Following the issuance of the Certificates, disclosures began to emerge revealing that NCM and DLJ routinely disregarded the underwriting guidelines in originating mortgage collateral. These disclosures were confirmed by substantially higher rates of delinquencies and foreclosures on collateral for such highly-rated debt issues. These disclosures and the poor performance of the collateral caused the Rating Agencies to recognize that the true nature of the collateral had not been properly assessed at the time of the Offering. The Defendant Rating Agencies thus applied new "methodologies" to reflect the actual "aggressive underwriting" which had been used to originate the Certificate collateral.

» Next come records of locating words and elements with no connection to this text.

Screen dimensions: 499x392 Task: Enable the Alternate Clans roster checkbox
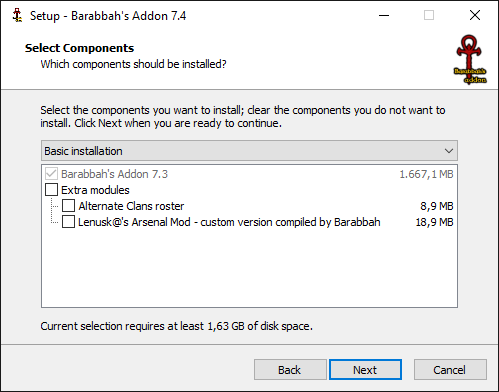[x=68, y=206]
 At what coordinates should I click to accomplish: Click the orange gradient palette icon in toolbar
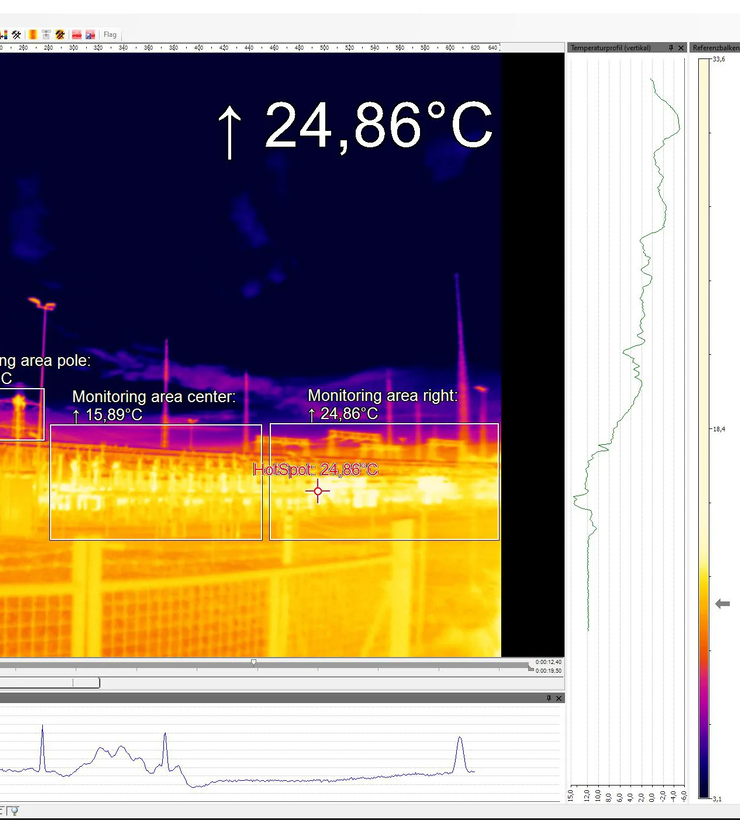tap(33, 35)
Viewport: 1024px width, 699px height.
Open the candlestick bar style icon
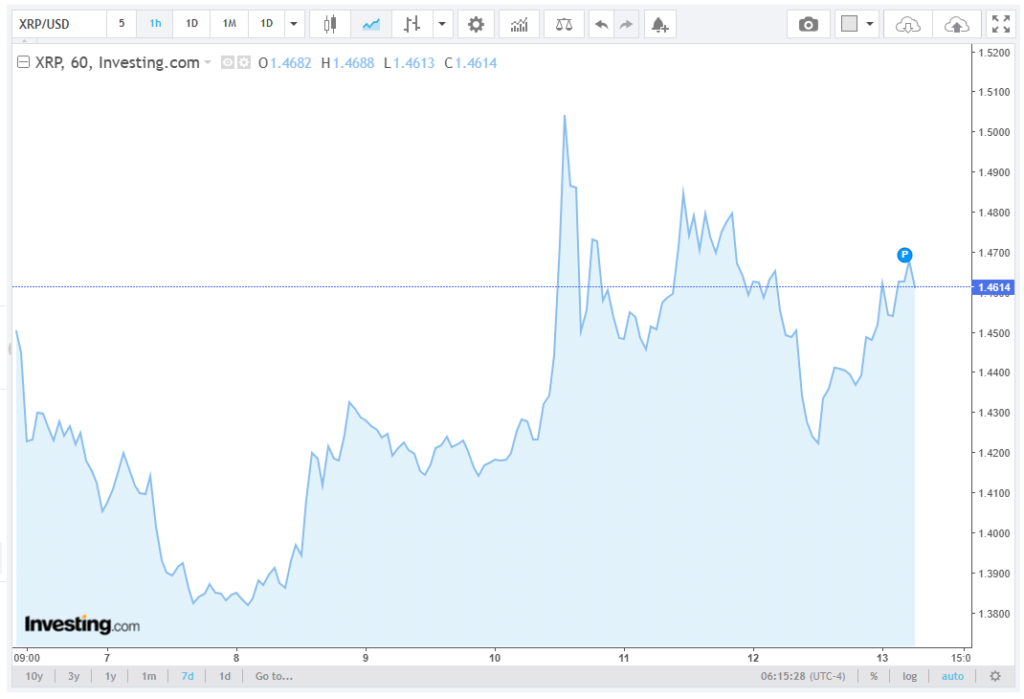point(330,24)
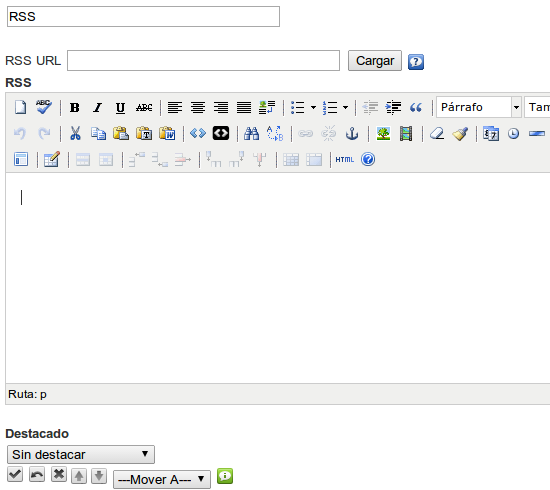Image resolution: width=550 pixels, height=490 pixels.
Task: Toggle italic text formatting
Action: 98,107
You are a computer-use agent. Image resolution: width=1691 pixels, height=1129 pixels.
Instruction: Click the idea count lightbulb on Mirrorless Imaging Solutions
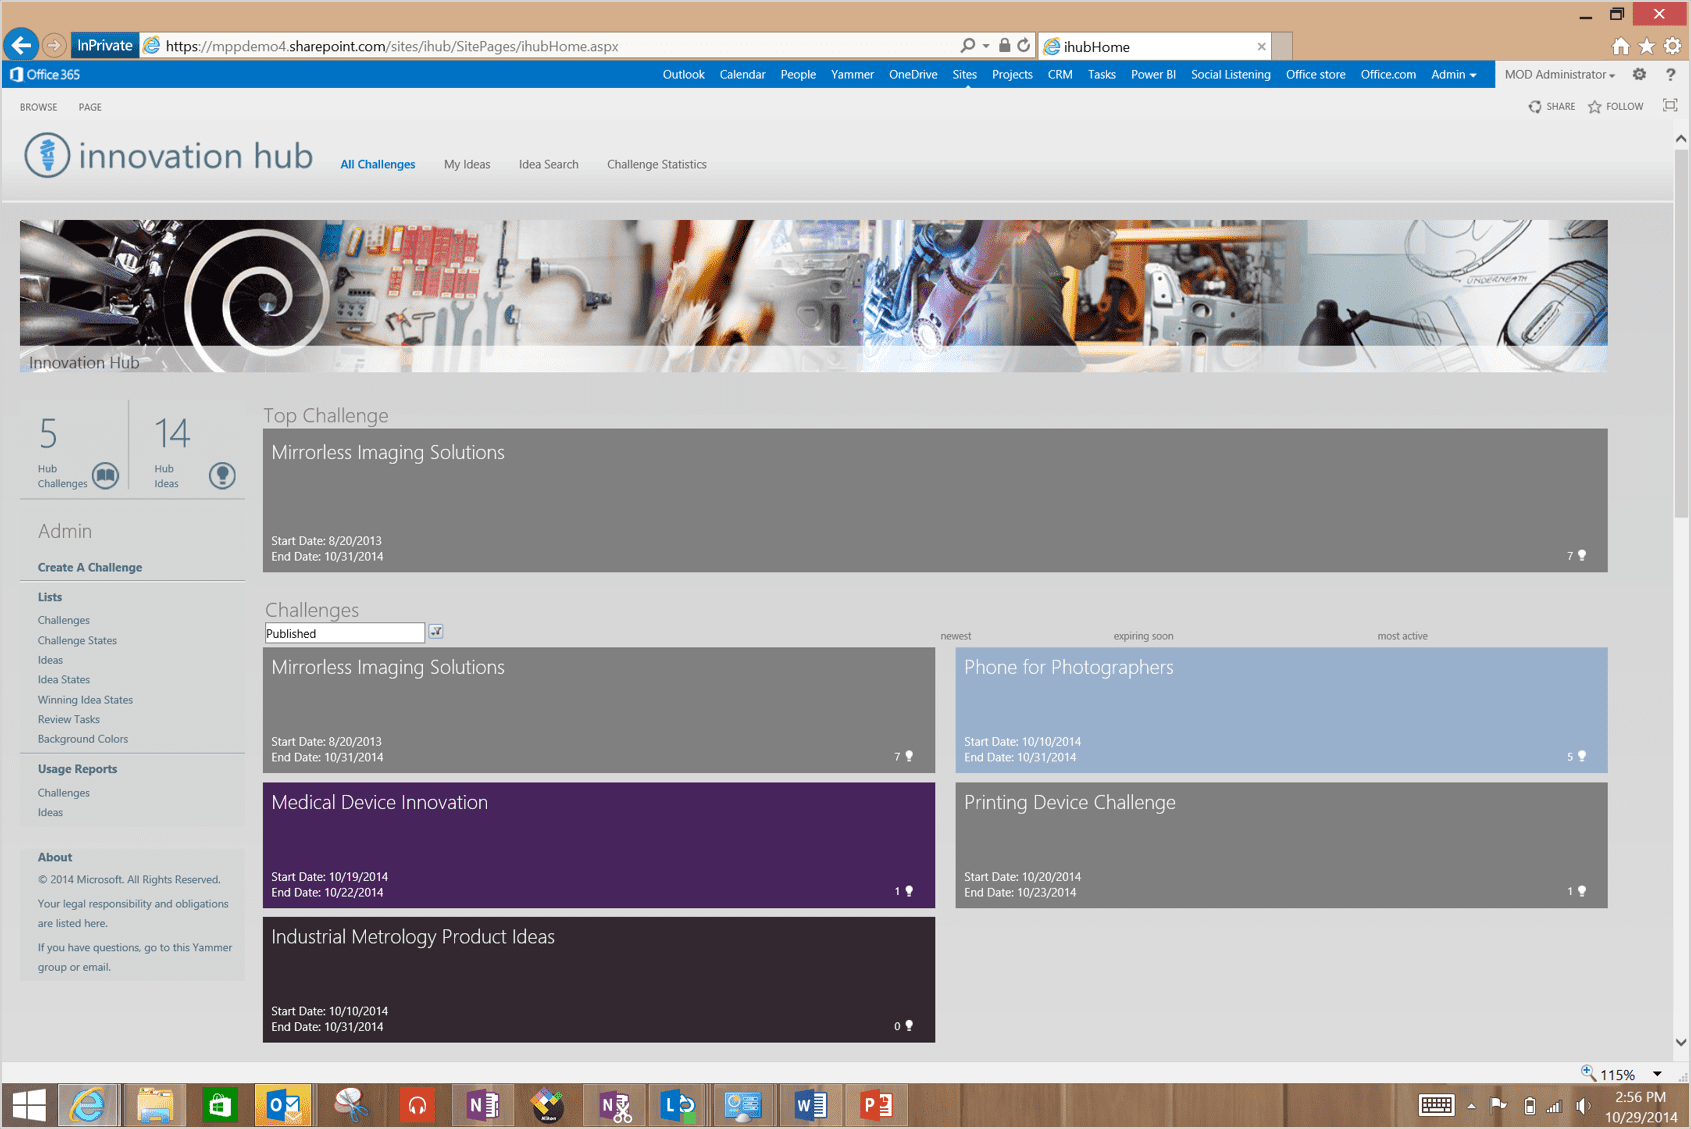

As a result, the rating agencies dramatically downgraded the Certificates. The revelations regarding the true underwriting practices used to originate the collateral and the true value and quality of the Certificate collateral caused the value of the Certificates to substantially collapse. Plaintiff purchased Certificates at par for $160,000 at the time of the October 2006 Offering, but now, at the commencement of the action herein, they are valued at $59,200 - a 64% decline in value.
Name (Stock Symbol)
McGraw-Hill Companies, Inc., The (MHP)
The McGraw-Hill Companies, Inc. provides information services and products to the financial services, education, and business information markets. It operates under the Standard & Poors brand, which provides investment research, market indices, credit ratings, financial data, and fixed income research and analysis to investors, corporations, governments, financial institutions, investment managers, and advisors.
Moodys Investor Services
Moodys Investor Services, a subsidiary of Moodys Corporation, publishes credit ratings on a range of debt obligations, including various corporate and governmental obligations, structured finance securities, and commercial paper programs, as well as the entities that issue such obligations.
Moodys Corporation (MCO)
Moodys Corporation, through its subsidiaries, provides credit ratings and related research, data, and analytical tools.
Credit Suisse Group AG (CS)
Credit Suisse Group operates as a financial services company worldwide. It operates through three segments: Private Banking, Investment Banking, and Asset Management.
DBRS, Inc. is a rating agency, which rates the credit quality of financial instruments.